*** Provided records Section Begins ***
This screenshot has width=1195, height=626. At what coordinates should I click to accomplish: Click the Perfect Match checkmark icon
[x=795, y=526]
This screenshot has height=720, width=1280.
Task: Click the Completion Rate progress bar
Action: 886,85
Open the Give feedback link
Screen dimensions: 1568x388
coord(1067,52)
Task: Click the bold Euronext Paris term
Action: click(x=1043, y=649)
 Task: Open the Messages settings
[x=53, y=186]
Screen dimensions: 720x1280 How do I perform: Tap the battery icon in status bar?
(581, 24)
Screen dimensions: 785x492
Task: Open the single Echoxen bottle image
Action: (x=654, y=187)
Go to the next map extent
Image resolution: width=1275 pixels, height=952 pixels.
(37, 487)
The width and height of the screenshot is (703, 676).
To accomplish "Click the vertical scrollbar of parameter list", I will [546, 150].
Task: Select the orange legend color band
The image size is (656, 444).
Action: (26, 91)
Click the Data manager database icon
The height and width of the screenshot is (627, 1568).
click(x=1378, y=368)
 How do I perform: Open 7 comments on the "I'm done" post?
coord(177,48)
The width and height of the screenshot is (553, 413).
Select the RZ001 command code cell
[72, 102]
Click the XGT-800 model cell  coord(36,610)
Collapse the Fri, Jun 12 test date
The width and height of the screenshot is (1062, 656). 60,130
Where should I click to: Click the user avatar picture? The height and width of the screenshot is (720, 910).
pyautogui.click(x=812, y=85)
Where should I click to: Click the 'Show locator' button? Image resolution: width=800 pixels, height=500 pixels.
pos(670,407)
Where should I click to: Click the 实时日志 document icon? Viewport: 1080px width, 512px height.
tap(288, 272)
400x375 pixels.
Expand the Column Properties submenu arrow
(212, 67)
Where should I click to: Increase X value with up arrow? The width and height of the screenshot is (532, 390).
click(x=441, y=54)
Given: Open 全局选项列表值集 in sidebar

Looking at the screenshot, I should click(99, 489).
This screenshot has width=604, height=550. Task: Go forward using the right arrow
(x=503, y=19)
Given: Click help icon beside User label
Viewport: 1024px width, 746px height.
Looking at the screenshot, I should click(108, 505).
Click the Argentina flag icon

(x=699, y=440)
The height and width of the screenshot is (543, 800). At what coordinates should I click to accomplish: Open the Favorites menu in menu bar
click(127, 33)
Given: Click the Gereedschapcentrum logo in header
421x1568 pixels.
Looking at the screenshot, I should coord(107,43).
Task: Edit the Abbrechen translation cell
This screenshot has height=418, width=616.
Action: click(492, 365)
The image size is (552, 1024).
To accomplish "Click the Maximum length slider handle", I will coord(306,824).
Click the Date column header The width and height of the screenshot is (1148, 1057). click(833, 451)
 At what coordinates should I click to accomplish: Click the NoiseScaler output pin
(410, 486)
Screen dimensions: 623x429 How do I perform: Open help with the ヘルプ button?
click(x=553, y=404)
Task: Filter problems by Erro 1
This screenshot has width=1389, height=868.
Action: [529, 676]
*** Provided records Section Ends ***
_What to produce_: From the entries above, print the lines beginning at the one with "The image size is (656, 444)." and stopping after the one with "Click the XGT-800", exactly as written and with nothing else.

_Written answer_:
The image size is (656, 444).
Action: (26, 91)
Click the Data manager database icon
The height and width of the screenshot is (627, 1568).
click(x=1378, y=368)
 How do I perform: Open 7 comments on the "I'm done" post?
coord(177,48)
The width and height of the screenshot is (553, 413).
Select the RZ001 command code cell
[72, 102]
Click the XGT-800 model cell  coord(36,610)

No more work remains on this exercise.